Fig. 2.

Elimination of [PIN⁺] and [URE3] prions by over-expression of Gpg1. (A) The [PIN⁺] strain (NPK200 [psi⁻]) was transformed with pGPG1 or an empty vector (vec.), and transformants were again transformed with pRS414CUP1p-Rnq1-GFP to visualize the [PIN⁺] or [pin⁻] state with Rnq1-GFP fusion protein. Rnq1-GFP expression under the control of the CUP1 promoter was induced by 50-μM CuSO₄ for 6 h in liquid SC culture. Right and left panels show phase contrast image and fluorescent image of Rnq1-GFP, respectively. (B) Effect of pGPG1 on SDS-stable Rnq1 polymers in [PIN⁺] cells. NPK200 ([PIN⁺]) cells transformed with pGPG1 or an empty vector were harvested and lysed, and equal amounts of total protein from lysates were analyzed by SDD-AGE (1% SDS).

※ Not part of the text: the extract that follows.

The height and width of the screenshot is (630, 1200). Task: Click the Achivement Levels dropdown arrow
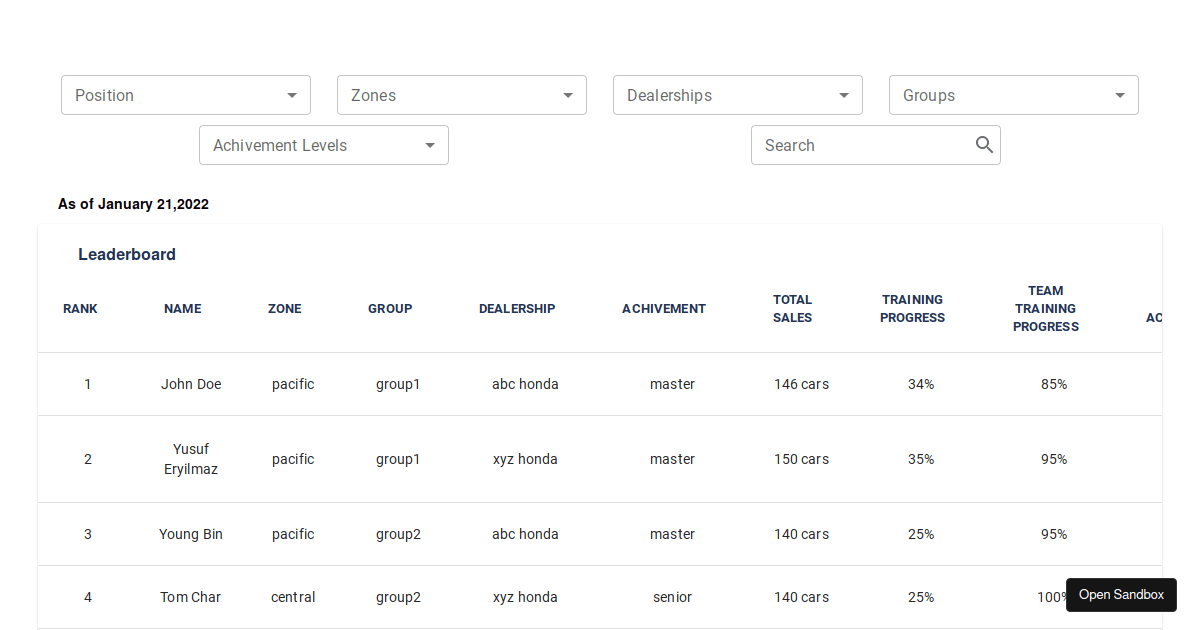pos(430,144)
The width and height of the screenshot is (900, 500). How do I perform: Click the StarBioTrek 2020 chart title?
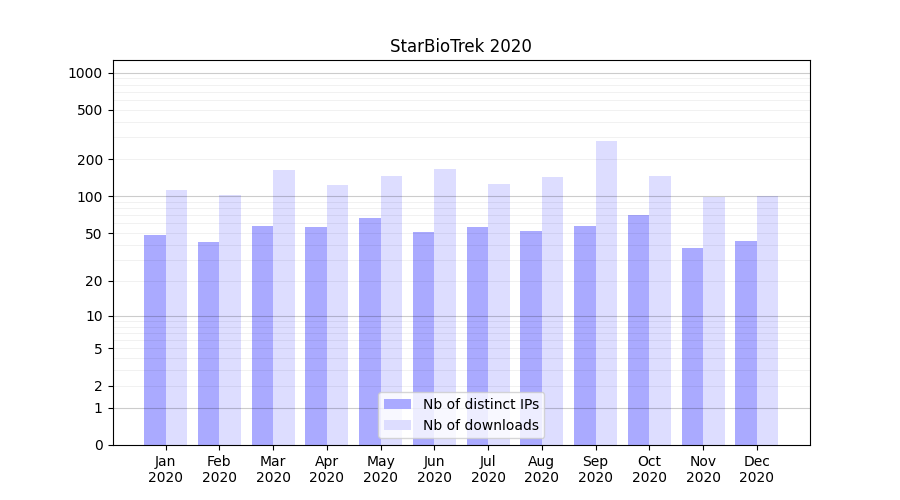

Rnq1 was detected by immunoblotting using polyclonal rabbit anti-Rnq1 antibody. (C) [URE3] elimination by Gpg1 in the [pin⁻] state. The [URE3] [pin⁻] (NPK302) strain was transformed with pGPG1 or an empty vector, and the [URE3] state was monitored by the ADE2 color assay (23). In brief, the protein determinant of [URE3], Ure2, is a negative regulator of the transcription factor Gln-3 that activates the DAL5 promoter. The indicated reporter contains the ADE2 gene under the control of DAL5 promoter. A [ure-o] strain has active Ure2, which prevents ADE2 transcription and gives rise to red colonies on YPD. A [URE3] strain has inactive Ure2, which allows for ADE2 transcription and gives rise to white colonies on YPD. (D) [URE3] elimination by Gpg1 in the [PIN⁺] state with strain NPK304 ([URE3], [PIN⁺]). (E) Complete curing of [URE3] after segregation of the pGPG1 plasmid as per details described in Fig. 1C. Reproducibility was confirmed in 3 independent segregants.